Using User Stream to get older tweets

anfreymann
@anfreymann Andreas Freymann

I am programming an application which collects special tweets containing a special keyword using Streaming API (Firehose).
My application is divided into three steps:

1) Get all Tweets using a special keyword using Streaming API (Firehose)
2) Get all Users which are contained in the collected tweets
3) Get all other tweets of the User (tweets of the last days + the future tweets which the user will tweet)

HOW IT WORKS:
1) This works pretty well.
2) This works also well.
3) There I have a real problem.
In my database I have all the appropriate users and with a loop I check in a background process if the past tweets (max 3200 tweets) has been collected.

If the past tweets have not been collected yet I do this with the api.twitter using the user_id
(https://api.twitter.com/1/statuses/user_timeline.json?include_entities=true&include_rts=true&user_id="XYZ"&count=3200")

If the past tweets have already been collected I use the api.twitter using the since_id argument to get the tweets since the "since_id"
(https://api.twitter.com/1/statuses/user_timeline.json?include_entities=true&include_rts=true&user_id="XYZ"&since_id="XYZ")

PROBLEM:
Step three is implemented with a background process which collect all tweets (the last 3200 + the current and real-time tweets) from each user which is stored in the database. The problem I have is that I am using the api.twitter to get the tweets for a user. So if I would have thousands of users I would have thousands if requests using api.twitter, but there is a limit of 150 request per hour. This is the problem I have.

QUESTION:
Is there a way to use the User Stream to get user's old tweets from a time frame using since_id?

Thanks!

11 weeks 10 hours ago

Replies

episod
@episod Taylor Singletary

User Streams is really only about "right now" -- it doesn't serve tweets from the past.

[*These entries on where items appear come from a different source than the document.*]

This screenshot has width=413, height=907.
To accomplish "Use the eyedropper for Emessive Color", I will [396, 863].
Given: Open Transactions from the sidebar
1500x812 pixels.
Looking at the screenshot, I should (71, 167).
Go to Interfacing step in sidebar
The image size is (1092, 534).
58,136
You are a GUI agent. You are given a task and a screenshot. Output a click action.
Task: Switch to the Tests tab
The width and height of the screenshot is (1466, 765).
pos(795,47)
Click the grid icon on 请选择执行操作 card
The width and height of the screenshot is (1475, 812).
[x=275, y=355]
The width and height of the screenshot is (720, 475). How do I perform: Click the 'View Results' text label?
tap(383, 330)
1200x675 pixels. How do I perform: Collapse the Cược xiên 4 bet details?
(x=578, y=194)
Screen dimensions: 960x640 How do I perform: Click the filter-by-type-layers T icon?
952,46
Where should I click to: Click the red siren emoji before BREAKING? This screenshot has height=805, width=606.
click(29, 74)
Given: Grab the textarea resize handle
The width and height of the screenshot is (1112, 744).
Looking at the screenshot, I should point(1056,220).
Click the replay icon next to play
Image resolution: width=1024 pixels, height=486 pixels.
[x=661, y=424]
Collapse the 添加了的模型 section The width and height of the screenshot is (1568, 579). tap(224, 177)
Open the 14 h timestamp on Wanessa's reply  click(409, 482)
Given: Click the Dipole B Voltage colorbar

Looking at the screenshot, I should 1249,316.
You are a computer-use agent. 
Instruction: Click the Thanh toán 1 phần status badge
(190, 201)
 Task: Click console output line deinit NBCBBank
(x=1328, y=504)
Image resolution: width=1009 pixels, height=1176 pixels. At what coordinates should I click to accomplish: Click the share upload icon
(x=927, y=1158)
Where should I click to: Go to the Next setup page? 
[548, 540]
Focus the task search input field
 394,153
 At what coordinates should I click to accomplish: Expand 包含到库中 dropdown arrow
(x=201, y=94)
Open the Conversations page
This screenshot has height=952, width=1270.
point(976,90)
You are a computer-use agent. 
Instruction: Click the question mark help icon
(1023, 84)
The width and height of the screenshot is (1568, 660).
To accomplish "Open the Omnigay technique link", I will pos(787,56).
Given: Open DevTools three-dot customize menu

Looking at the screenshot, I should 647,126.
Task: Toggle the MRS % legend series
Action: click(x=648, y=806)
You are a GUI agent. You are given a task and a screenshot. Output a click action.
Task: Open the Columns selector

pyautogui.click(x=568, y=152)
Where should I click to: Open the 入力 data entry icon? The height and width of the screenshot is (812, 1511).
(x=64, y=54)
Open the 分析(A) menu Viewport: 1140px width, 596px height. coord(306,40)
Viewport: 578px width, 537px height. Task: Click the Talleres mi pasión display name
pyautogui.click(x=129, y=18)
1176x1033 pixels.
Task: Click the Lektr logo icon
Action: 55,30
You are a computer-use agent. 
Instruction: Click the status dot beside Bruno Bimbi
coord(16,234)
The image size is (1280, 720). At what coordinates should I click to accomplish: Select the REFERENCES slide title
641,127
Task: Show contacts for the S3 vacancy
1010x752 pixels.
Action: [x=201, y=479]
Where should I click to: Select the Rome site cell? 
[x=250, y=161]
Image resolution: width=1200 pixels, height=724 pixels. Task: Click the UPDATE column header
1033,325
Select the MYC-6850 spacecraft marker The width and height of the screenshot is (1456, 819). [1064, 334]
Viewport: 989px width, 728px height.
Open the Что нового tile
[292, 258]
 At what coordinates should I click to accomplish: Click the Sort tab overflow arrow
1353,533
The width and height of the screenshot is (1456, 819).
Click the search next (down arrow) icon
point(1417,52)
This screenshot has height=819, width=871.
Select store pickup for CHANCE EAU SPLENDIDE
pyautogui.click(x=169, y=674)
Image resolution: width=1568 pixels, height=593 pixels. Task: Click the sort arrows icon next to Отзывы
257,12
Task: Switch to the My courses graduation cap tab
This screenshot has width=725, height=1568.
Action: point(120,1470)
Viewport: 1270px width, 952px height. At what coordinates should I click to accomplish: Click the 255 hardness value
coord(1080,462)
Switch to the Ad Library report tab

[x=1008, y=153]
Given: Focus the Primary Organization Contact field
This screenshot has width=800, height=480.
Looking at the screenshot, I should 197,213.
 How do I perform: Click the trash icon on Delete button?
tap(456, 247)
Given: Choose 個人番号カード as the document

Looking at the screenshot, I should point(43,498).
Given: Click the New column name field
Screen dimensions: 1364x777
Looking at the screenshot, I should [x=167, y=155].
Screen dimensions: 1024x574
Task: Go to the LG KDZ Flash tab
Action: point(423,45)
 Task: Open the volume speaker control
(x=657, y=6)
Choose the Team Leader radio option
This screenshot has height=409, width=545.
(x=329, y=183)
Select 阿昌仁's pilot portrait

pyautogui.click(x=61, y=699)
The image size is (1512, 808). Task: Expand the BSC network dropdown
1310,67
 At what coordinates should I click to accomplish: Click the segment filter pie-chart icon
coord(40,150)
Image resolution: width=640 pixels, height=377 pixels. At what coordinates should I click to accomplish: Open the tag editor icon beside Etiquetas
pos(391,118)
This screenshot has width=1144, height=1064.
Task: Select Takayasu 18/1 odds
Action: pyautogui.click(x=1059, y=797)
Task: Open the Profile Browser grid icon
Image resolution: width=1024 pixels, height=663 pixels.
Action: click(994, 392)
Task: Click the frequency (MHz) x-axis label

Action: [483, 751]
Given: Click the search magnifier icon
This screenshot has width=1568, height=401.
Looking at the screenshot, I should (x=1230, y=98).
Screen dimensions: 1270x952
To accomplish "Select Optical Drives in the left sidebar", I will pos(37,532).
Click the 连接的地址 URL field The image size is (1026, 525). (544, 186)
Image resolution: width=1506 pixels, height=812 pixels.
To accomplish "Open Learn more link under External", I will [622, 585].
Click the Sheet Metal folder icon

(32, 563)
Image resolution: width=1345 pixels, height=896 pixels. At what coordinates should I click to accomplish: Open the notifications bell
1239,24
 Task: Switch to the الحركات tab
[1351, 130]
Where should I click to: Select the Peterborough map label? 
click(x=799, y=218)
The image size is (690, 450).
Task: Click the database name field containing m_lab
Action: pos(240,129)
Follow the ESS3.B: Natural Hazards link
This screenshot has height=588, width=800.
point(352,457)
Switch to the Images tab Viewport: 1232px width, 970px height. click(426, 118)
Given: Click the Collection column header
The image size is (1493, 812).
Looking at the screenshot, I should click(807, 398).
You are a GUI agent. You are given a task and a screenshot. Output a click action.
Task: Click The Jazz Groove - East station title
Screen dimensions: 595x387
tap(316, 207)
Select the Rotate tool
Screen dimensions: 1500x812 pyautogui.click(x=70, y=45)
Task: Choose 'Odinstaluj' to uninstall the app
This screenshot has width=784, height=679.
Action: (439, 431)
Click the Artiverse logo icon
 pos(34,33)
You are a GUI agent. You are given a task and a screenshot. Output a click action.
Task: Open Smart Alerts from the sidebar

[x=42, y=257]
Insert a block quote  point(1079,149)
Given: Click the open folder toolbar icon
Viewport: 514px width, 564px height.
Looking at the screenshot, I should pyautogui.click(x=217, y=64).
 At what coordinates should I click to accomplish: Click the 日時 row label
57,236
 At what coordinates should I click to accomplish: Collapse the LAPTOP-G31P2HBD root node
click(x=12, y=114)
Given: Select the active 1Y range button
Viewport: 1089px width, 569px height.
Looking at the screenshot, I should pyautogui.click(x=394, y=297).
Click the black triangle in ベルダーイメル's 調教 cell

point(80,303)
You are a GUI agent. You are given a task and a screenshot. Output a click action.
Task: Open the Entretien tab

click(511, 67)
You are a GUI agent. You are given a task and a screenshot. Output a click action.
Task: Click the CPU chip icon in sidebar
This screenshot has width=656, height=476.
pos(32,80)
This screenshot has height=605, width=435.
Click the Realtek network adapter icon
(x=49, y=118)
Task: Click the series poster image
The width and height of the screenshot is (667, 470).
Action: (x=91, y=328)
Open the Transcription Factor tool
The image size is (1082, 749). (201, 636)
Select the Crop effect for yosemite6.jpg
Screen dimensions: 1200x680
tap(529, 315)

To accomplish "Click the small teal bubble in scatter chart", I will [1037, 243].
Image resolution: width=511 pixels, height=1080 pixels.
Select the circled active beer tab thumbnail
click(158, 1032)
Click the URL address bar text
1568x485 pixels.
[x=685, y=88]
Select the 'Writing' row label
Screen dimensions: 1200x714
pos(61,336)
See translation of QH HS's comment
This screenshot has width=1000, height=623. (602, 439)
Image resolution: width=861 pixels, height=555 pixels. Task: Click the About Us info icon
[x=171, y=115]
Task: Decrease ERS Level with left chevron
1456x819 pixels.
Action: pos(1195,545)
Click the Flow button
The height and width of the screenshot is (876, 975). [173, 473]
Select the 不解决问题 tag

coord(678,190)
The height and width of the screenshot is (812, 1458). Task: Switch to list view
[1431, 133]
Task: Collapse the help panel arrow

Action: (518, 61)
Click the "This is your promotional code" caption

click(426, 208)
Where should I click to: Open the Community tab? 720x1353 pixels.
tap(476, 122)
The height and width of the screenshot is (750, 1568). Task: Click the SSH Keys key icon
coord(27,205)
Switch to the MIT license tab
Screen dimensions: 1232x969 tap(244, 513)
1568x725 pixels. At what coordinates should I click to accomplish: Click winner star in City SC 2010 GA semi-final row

Rate limiting is a fact of life in the Twitter API. If you want to work on behalf of users to fetch their timelines, you'll want to leverage their explicit authorization through OAuth so that you can perform 350 requests per hour directly on their behalf.

Keep in mind that the user timeline has a limit of 200 tweets per request and that the paging metaphor is about to be deprecated. You should begin using a combination of since_id, max_id, and count on user timeline without the usage of "page."

11 weeks 10 hours ago